Lovere ospita la decima edizione del Tadini International Piano Competition, manifestazione dedicata ai giovani interpreti e organizzata dalla Vincenzo Balzani Foundation insieme all’associazione Pianofriends e all’Accademia Tadini. Da mercoledì 23 a venerdì 25, diciotto concorrenti selezionati si esibiranno nella Sala degli Affreschi dell’accademia, con ingresso libero.
La partecipazione conferma il carattere internazionale dell’iniziativa: dei diciotto pianisti ammessi, 17 arrivano dall’estero. L’Italia sarà rappresentata dal venticinquenne Marco Ottaviani, originario di Pesaro, già protagonista di esibizioni in diverse sale internazionali e autore di un album monografico dedicato a Schumann.
I concorrenti e il programma
Dal Giappone provengono Rio Takahashi, Kano Usami, Kana Yoshihara, Saho Akiyama, Yuki Kamiya, Marina Jo e Moeka Arai.

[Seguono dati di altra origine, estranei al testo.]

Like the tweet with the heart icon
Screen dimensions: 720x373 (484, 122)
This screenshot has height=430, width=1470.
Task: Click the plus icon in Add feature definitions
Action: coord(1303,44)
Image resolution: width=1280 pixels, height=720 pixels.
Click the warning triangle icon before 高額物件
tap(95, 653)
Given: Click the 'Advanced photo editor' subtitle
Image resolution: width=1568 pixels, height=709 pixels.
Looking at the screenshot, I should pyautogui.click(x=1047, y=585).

In gara anche Florian Altwegg dalla Svizzera, Emil Dalgaard dalla Danimarca, Xiongzan Guan e Yufei Liu dalla Cina, Abel Hox dai Paesi Bassi, Anastasiia Kliuchereva e Yulia Zakharkina dalla Russia, Hsin-Wei Liu da Taipei, Vanessa Yu dal Regno Unito e Andrii Zakhodiakin dall’Ucraina.
Al termine delle prove saranno individuati sei finalisti, chiamati a esibirsi nel concerto conclusivo di sabato 26. La serata di gala si svolgerà alle 20.30 nel Salone dei Concerti dell’Accademia Tadini, anche in questo caso con accesso gratuito.
Premi e giuria
Il montepremi comprende borse di studio per un valore complessivo di 5 mila euro, messe a disposizione dalla Fondazione Balzani per sostenere la formazione e la crescita artistica dei giovani musicisti. Ai riconoscimenti economici si aggiungono opportunità di esibizione collegate ai risultati della competizione.

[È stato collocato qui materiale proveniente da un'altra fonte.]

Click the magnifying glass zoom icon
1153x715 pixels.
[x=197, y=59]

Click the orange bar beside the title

Il vincitore potrà tenere due concerti con un’orchestra sinfonica, grazie alla collaborazione con l’Orchestra Antonio Vivaldi e l’Orchestra Filarmonica della Calabria. Il secondo e il terzo classificato riceveranno invece da Pianofriends la possibilità di proporre un recital solistico nella prossima stagione concertistica.

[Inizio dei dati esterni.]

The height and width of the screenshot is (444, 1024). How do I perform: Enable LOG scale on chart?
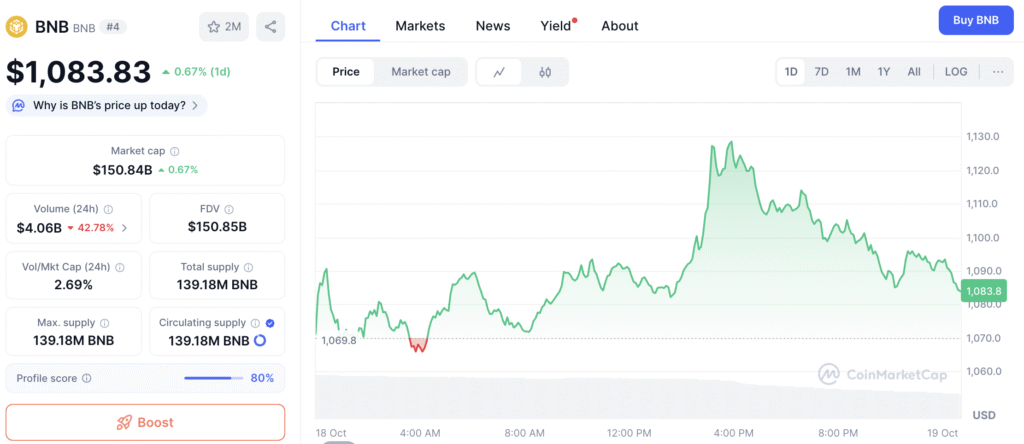(955, 72)
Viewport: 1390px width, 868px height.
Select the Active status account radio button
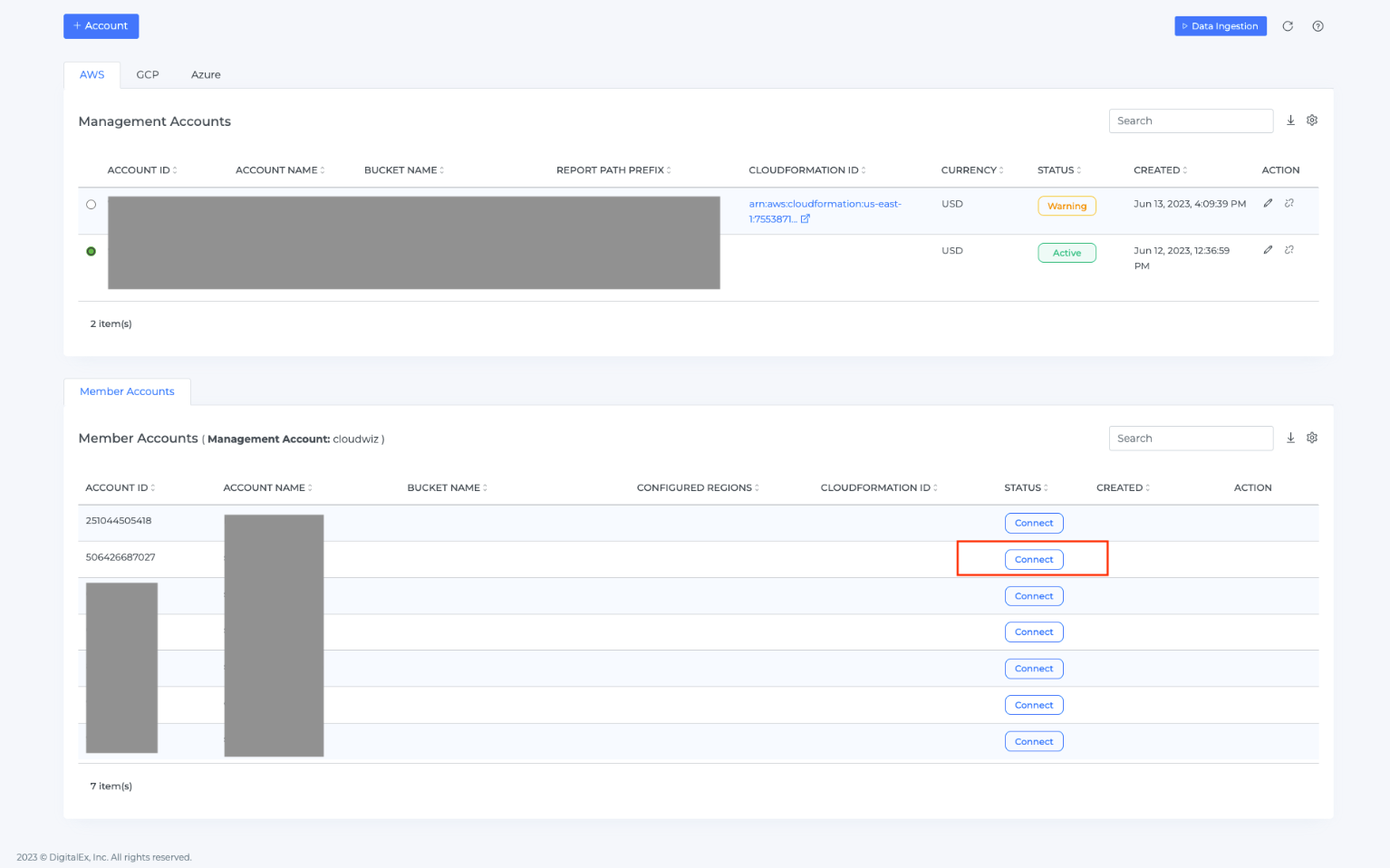[91, 251]
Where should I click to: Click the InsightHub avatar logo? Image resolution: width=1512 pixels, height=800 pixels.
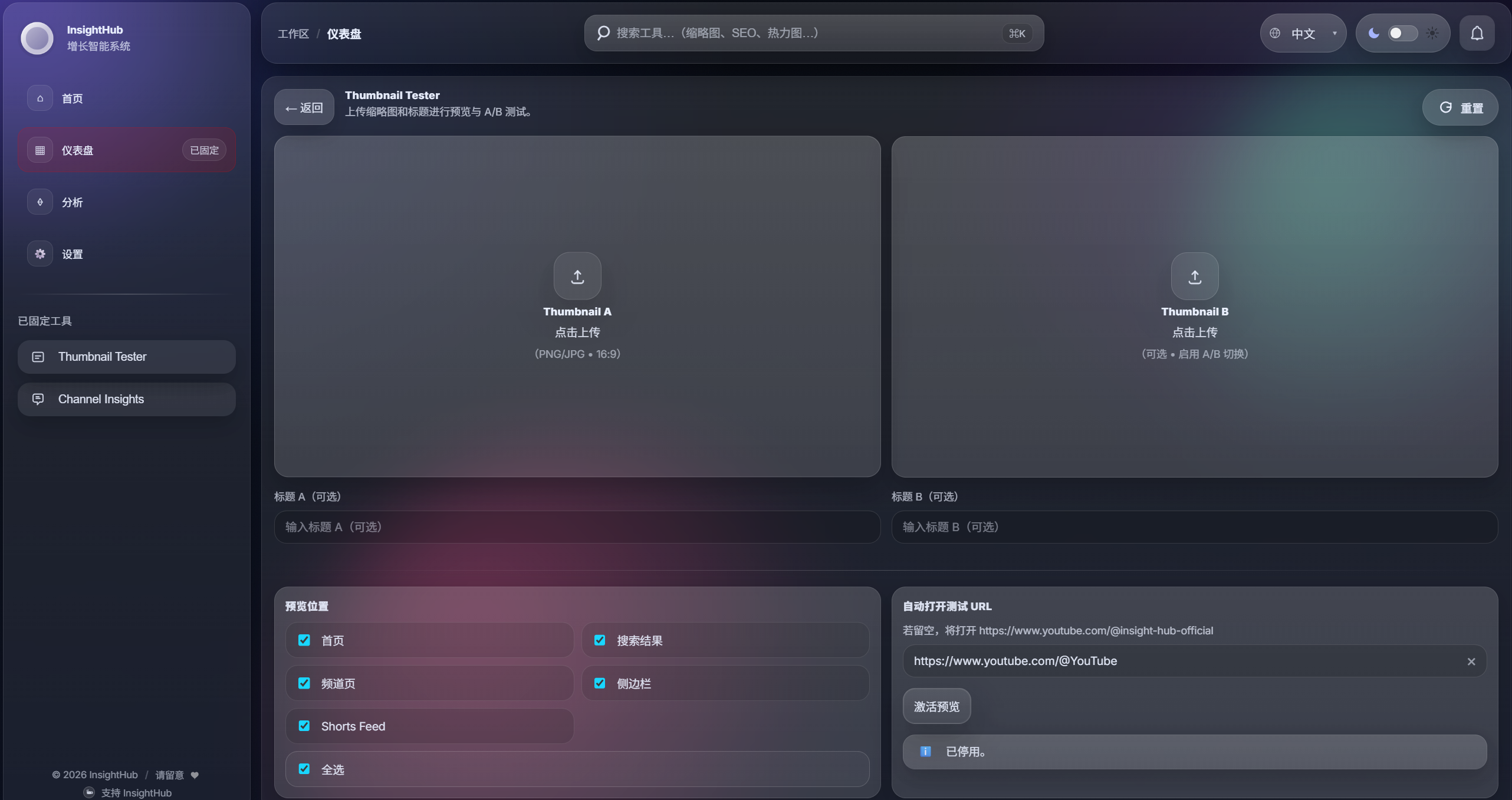coord(37,38)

A valutare le esecuzioni sarà una giuria internazionale composta da Vincenzo Balzani, presidente della fondazione che porta il suo nome, dalla pianista cinese Xing Chang, dal moscovita Vsevolod Dvorkin, dal salernitano Luca Trabucco e dal belga Philippe Raskin. La manifestazione affianca così alla gara un percorso di confronto artistico e di sviluppo professionale per i partecipanti.